We’ve seen Don’s kinky side come out before. When he and Betty broke up and he was living alone, he hired a prostitute to slap him in the face while having sex with him. And he and Megan have some sort of kink going on in their sex life… kink they only talk about obliquely (when Don suggests that Megan is picking a fight so they can have rough sex, she uncomfortably says, “This isn’t about that.”) But this episode spells it out much more clearly, and at much greater length, than the show ever has before. And I won’t deny it — as a kinky person, I found last Sunday’s sequence incredibly sexy. The fantasy of having a willing human sex toy holed up in a secret room, for you to enjoy at your whim — or the fantasy of being that sex toy — is, for many kinky people, super-duper-hot. Myself included. And it’s a fantasy that could easily be acted out consensually, by any number of sane, ethical, happy sadomasochists.

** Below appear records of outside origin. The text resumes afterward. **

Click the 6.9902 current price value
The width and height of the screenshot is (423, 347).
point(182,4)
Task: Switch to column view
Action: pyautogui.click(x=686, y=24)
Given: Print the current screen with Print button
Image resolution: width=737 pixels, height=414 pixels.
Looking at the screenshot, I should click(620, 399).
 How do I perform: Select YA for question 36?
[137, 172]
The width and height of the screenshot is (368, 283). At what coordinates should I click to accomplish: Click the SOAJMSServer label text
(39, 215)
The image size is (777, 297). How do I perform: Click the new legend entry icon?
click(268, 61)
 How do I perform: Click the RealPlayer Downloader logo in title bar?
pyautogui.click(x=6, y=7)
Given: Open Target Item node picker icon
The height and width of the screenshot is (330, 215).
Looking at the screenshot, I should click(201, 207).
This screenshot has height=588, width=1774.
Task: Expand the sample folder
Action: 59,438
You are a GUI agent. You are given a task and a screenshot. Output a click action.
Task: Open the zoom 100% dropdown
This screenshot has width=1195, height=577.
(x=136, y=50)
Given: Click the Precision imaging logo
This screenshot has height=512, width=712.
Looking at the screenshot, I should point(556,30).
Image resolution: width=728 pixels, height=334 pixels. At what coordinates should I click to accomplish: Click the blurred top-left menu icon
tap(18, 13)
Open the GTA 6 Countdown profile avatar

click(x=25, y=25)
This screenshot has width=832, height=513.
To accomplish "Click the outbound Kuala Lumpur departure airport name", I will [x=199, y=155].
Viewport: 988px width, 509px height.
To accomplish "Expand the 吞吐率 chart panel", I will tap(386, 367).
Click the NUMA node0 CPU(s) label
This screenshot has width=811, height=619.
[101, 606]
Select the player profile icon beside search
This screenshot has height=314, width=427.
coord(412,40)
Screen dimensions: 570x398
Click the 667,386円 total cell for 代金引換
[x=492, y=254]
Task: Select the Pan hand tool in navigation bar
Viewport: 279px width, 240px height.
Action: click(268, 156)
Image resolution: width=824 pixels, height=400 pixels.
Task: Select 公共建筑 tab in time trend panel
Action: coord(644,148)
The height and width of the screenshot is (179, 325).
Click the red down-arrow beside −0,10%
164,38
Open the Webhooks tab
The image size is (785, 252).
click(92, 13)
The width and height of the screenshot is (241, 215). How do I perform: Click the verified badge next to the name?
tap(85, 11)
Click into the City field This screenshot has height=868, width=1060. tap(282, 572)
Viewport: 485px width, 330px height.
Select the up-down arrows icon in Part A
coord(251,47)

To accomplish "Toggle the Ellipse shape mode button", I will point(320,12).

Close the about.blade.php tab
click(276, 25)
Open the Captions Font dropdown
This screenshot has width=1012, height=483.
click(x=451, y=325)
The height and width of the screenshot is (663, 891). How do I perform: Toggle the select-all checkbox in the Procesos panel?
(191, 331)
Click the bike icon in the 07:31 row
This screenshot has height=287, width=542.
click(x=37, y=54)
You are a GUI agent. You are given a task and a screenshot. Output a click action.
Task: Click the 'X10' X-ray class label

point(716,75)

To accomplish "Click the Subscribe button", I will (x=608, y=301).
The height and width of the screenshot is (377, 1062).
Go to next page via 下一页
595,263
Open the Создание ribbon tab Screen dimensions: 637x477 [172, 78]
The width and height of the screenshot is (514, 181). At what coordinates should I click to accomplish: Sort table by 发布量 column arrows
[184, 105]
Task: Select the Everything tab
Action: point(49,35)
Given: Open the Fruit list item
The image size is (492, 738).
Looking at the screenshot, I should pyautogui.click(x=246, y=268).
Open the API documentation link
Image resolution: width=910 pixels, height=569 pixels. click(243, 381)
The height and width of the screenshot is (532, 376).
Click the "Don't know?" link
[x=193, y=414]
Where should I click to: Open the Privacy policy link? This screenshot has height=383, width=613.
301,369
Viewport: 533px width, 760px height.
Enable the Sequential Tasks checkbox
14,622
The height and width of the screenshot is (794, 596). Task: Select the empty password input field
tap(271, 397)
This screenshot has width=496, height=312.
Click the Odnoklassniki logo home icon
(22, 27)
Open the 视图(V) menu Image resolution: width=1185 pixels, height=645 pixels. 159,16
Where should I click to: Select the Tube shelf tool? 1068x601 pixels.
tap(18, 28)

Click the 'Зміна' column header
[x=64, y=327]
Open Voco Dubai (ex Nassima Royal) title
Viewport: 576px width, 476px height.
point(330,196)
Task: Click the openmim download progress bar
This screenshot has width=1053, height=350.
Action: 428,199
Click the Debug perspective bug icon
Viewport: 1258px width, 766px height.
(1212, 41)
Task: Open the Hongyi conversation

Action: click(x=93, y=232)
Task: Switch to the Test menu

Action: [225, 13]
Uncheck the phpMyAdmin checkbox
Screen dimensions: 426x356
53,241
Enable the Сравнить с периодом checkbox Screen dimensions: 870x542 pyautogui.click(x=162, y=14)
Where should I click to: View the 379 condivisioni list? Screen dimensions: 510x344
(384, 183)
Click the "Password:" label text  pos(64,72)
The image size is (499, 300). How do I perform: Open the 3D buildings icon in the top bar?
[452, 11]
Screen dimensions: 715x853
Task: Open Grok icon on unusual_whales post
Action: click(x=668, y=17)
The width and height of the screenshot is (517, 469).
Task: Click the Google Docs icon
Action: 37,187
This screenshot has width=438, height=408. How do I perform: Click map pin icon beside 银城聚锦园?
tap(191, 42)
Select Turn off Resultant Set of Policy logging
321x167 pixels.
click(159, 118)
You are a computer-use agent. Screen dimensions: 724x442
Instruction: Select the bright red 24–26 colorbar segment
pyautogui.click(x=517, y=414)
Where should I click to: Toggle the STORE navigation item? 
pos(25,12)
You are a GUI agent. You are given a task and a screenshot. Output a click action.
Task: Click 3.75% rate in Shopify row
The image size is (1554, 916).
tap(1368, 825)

But here’s the thing. In this scene — in all of these scenes — Don’s kinkiness is used as a narrative marker for how broken he is. The fact that he wants to dominate and control Sylvia in the bedroom, and keep her secluded and away from the world for his use only… it’s used as a marker for how he wants to isolate and control the women in his life generally. The fact that he and Megan play dominant/ submissive sex games… it’s used as a marker of how screwed-up the power dynamics are between them. The fact that Don hired a woman to slap him in the face… it’s used as a marker of how guilt-ridden Don is, especially when it comes to women and sex, and of what a dark place he is at this moment in his life. It’s not just that Don is kinky, and is also emotionally broken. It’s that Don’s kinkiness is being used specifically as an indicator of how broken he is.
And I am sick, sick, sick of this shit. I am sick to freaking death of kinky sex — or even just a display of the outfits and equipment of kinky sex — routinely getting used as a cheap, easy, quick-and-dirty way to indicate that a character is either evil, or damaged, or both.